The Attorney general had filed a petition against 12 men alleging forfeiture of the Alexandra , though only 5 names had appeared on the petition, those being the engineers and ironfounders who traded under the name of Fawcett, Preston & Co and who were responsible for the fitting of her engines at the time that she was seized. It was also alleged that agents of the Confederate States had taken an interest in the Alexandra , with those named being Commander Bulloch and Lt J.R. Hamilton, C.S.N. and Captain Eugene L.Tessier who was in the service of Fraser, Trenholm & Co, merchants of Liverpool who were mixed up in the interest of the Confederate Government On June 23, Yonge was called into the witness box to give his evidence on his brief term of service with the Confederate Navy, and as private secretary to Commander Bulloch.
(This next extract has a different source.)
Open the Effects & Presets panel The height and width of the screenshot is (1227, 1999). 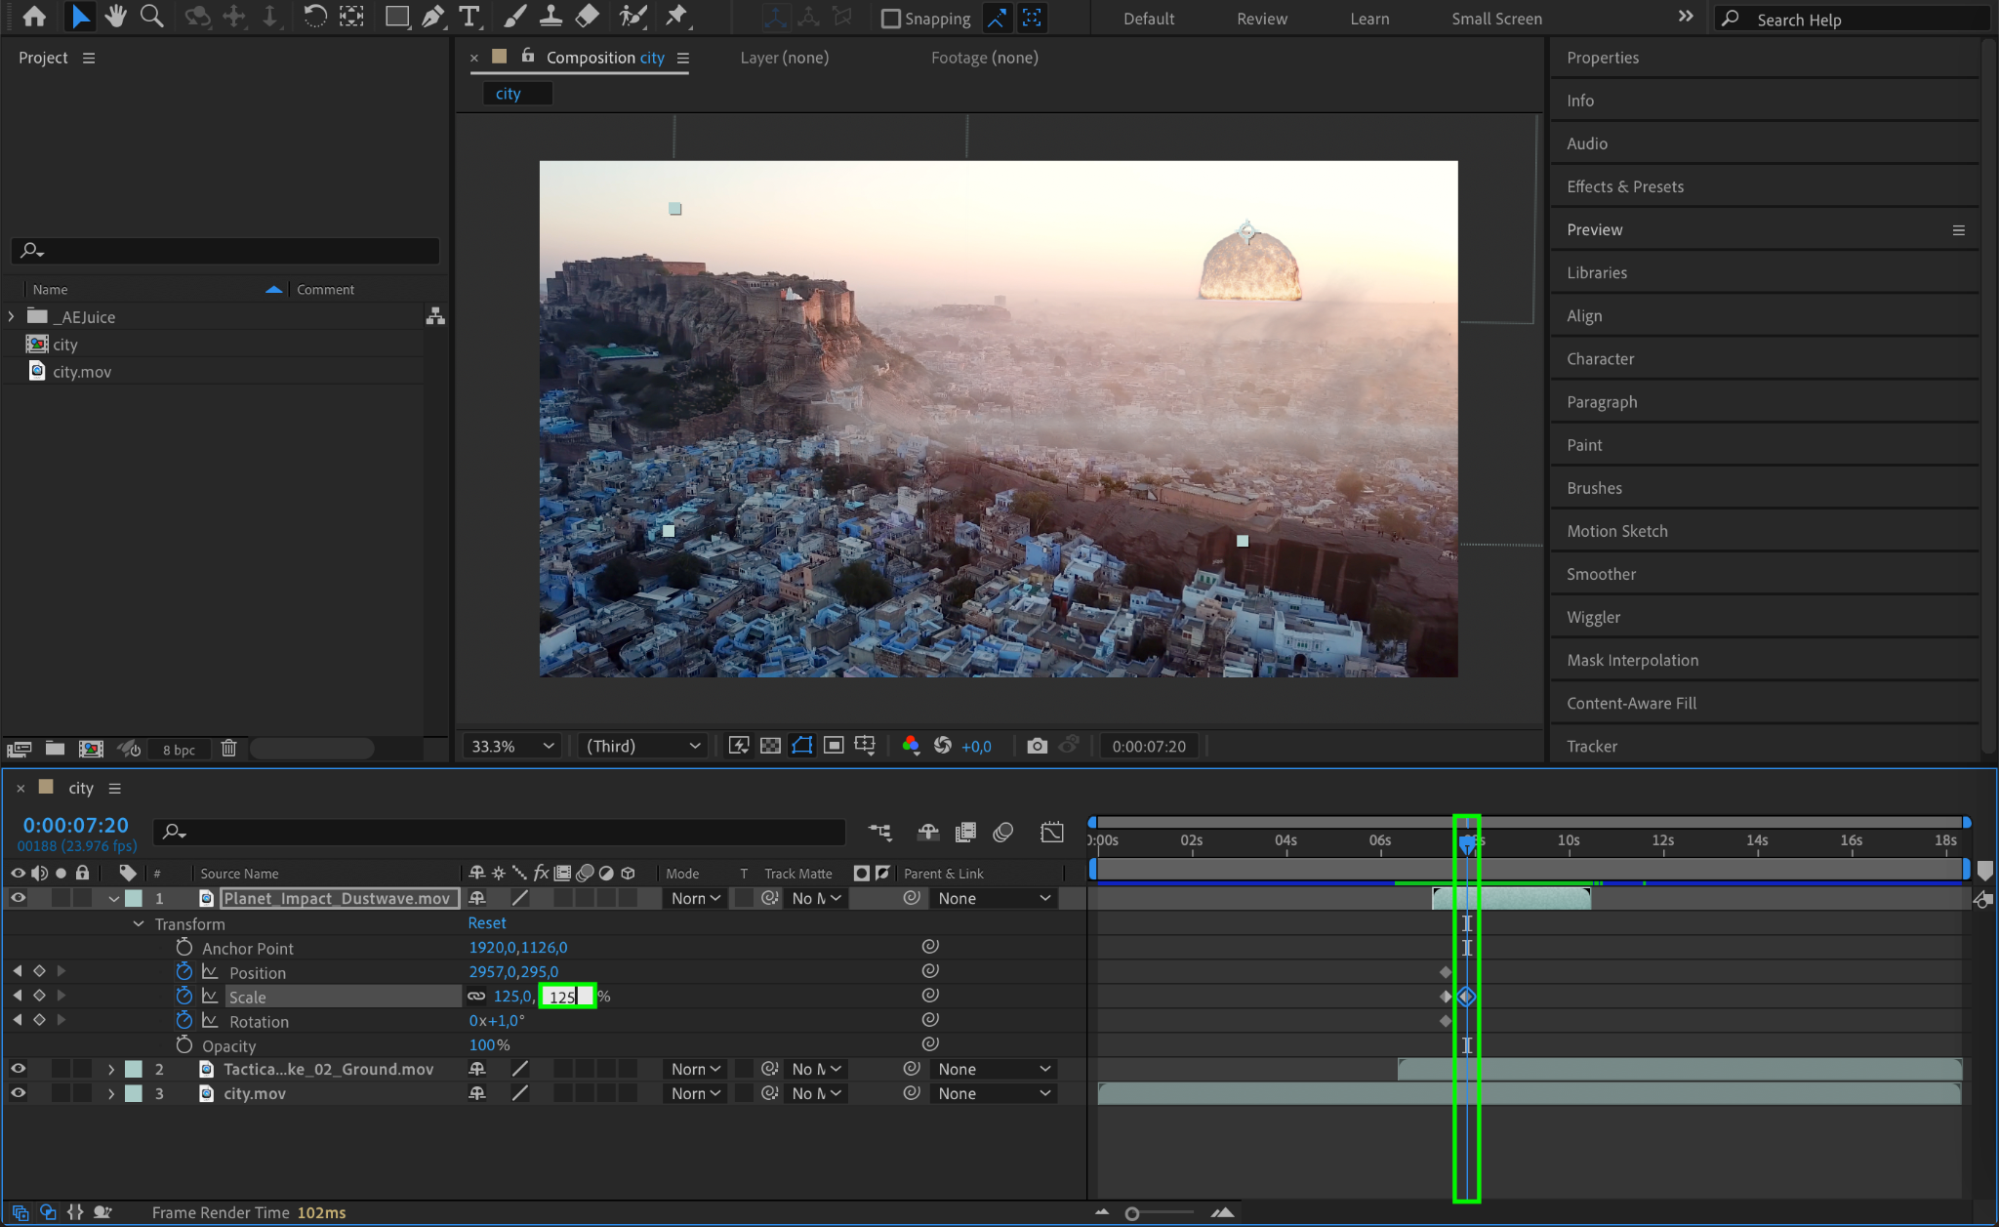[x=1625, y=186]
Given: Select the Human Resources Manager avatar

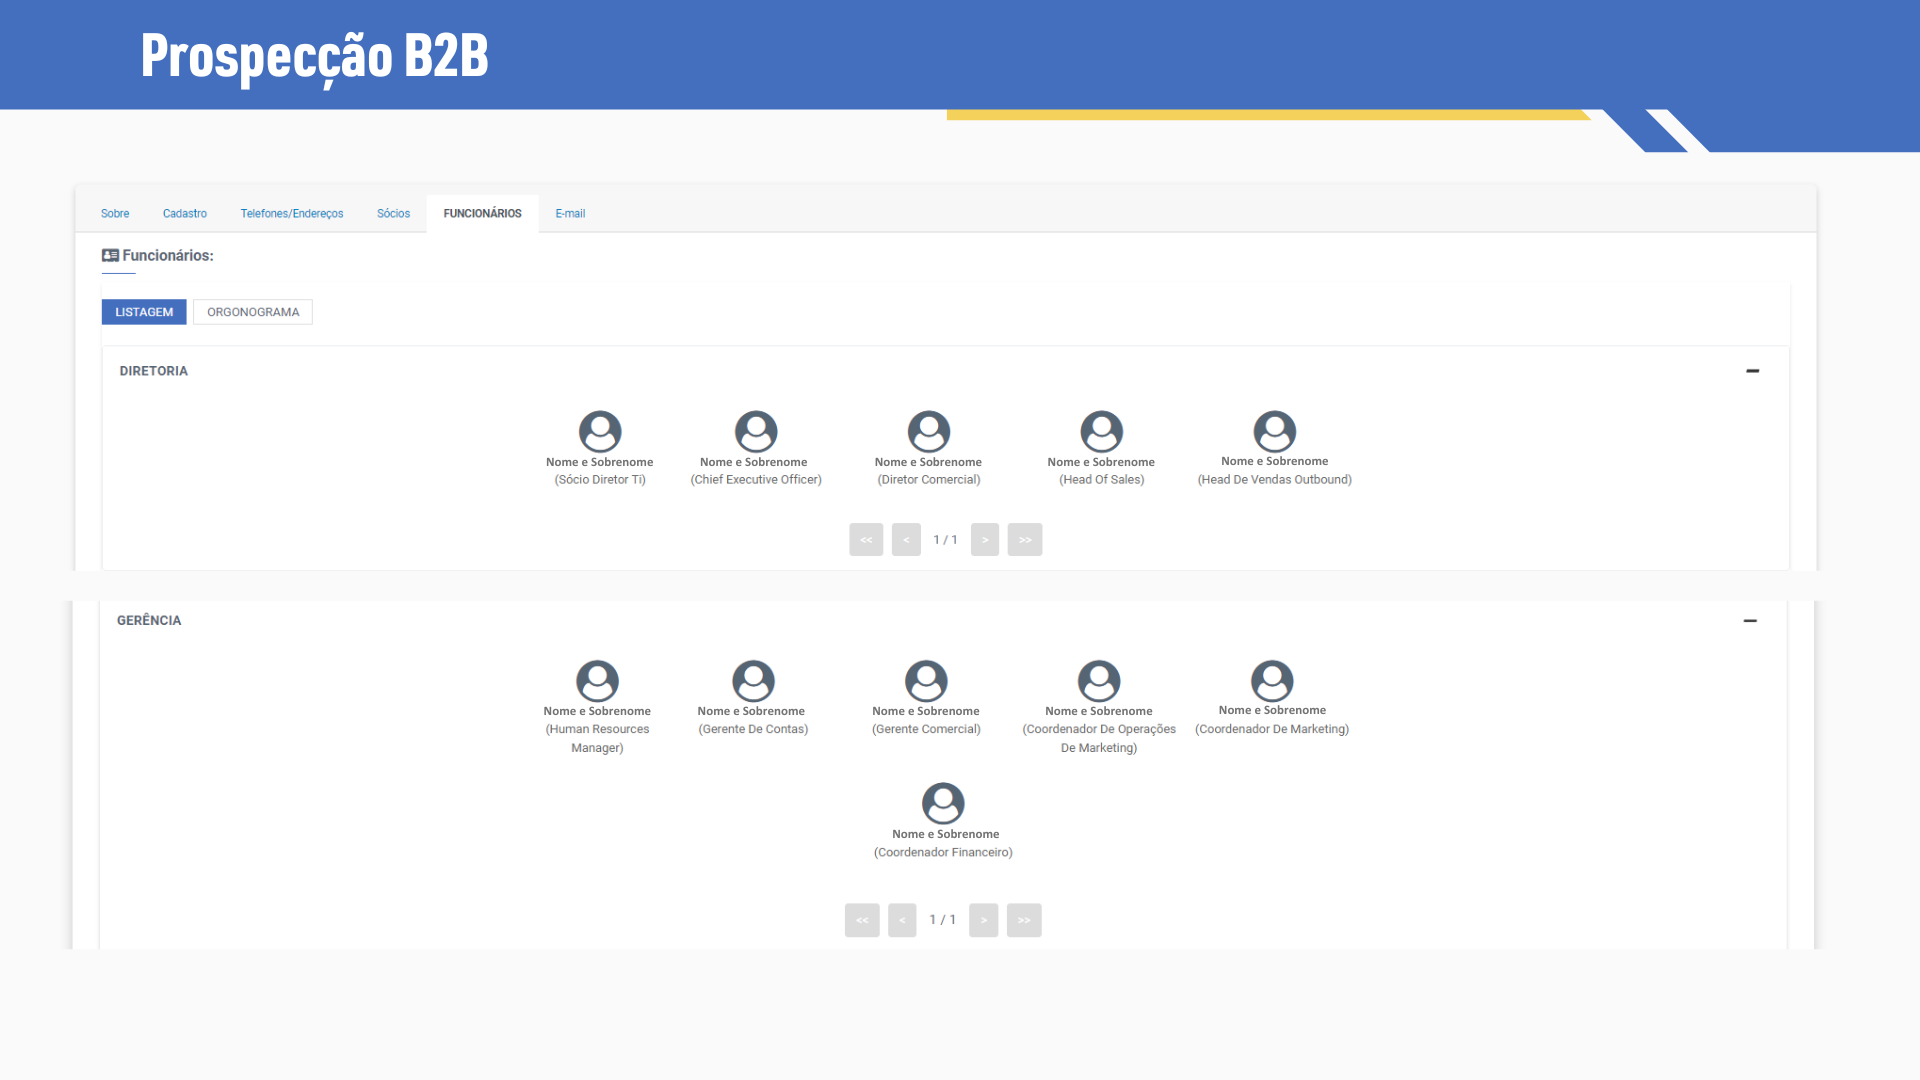Looking at the screenshot, I should (x=597, y=681).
But it was during Yonge's cross-examination from Mr Karslake, QC for the claimants, that his evidence and reliability as a crown witness were to be totally discredited. And this was summed up to the jury at the close of the trial on June 24 by Sir Hugh Cairns acting on behalf of the claimants, when he began by describing Yonge as "this specimen of humanity". Here was "a man who commenced his career by abandoning his wife and child in his native country, who betrayed every one of his friends and fellow officers in the cause of the country to which he had promised allegiance, and who tricked a young widow into marriage in order that he could ruin and plunder her property. And then brought her to Liverpool, where he turned her adrift penniless in the streets before hurrying up to London to pour into the ear of Mr Adams, the American minister, his tale of treachery". Sir Hugh Cairns had also raised the point that Yonge's evidence "had more to do with the career of the Alabama than the actual seizure of the Alexandra , and that at no time did he, or that of the other witnesses called by the crown, prove that the Alexandra was intended for war purposes. In fact she was nothing more than a vessel in the process of being built at the time that she was seized".

With the summing-up completed, his lordship read over some of the evidence that was brought before the trial and turning to face the jury he instructed them "if you think that the object was to furnish, fit out, equip, and arm that vessel in Liverpool, that is a different matter. But if you think the object really was to build a ship in obedience to an order in compliance with a contract, leaving those who bought it to make what use they thought fit of it, then it appears to me that the foreign enlistment act has not been broken". After a brief deliberation the jury reached a verdict for the defendants, and the case over the seizure of the ship Alexandra now moved to the court of appeal.

With the close of the trial certain circumstances prevented Yonge from remaining in England any further. And so with the assistance of the U.S. minister Mr Adams, Yonge was smuggled back into the United States under the assumed name of James Edwards Davies. On September 10 1864 he enlisted in the union army as a private with the 25th Regiment of New York Cavalry, while residing in the town of Ghent, Poughkeepsie, New York.

His military record describes him as a man of 5ft 6in, with blue eyes, brown hair and a fair to dark complexion Though he had enlisted to serve one year with the regiment, he was in fact discharged from the army on November 3 1864 while stationed at Hart Island, New York.

In November of that year 'Davies' received an appointment at the Department of the Interior, Washington, D.C., as a clerk. He worked at the General Land Office under Colonel Chester, with whom he took great interest in the study of law in the hope of taking a position at the bar at some later date, in connection with his normal duties.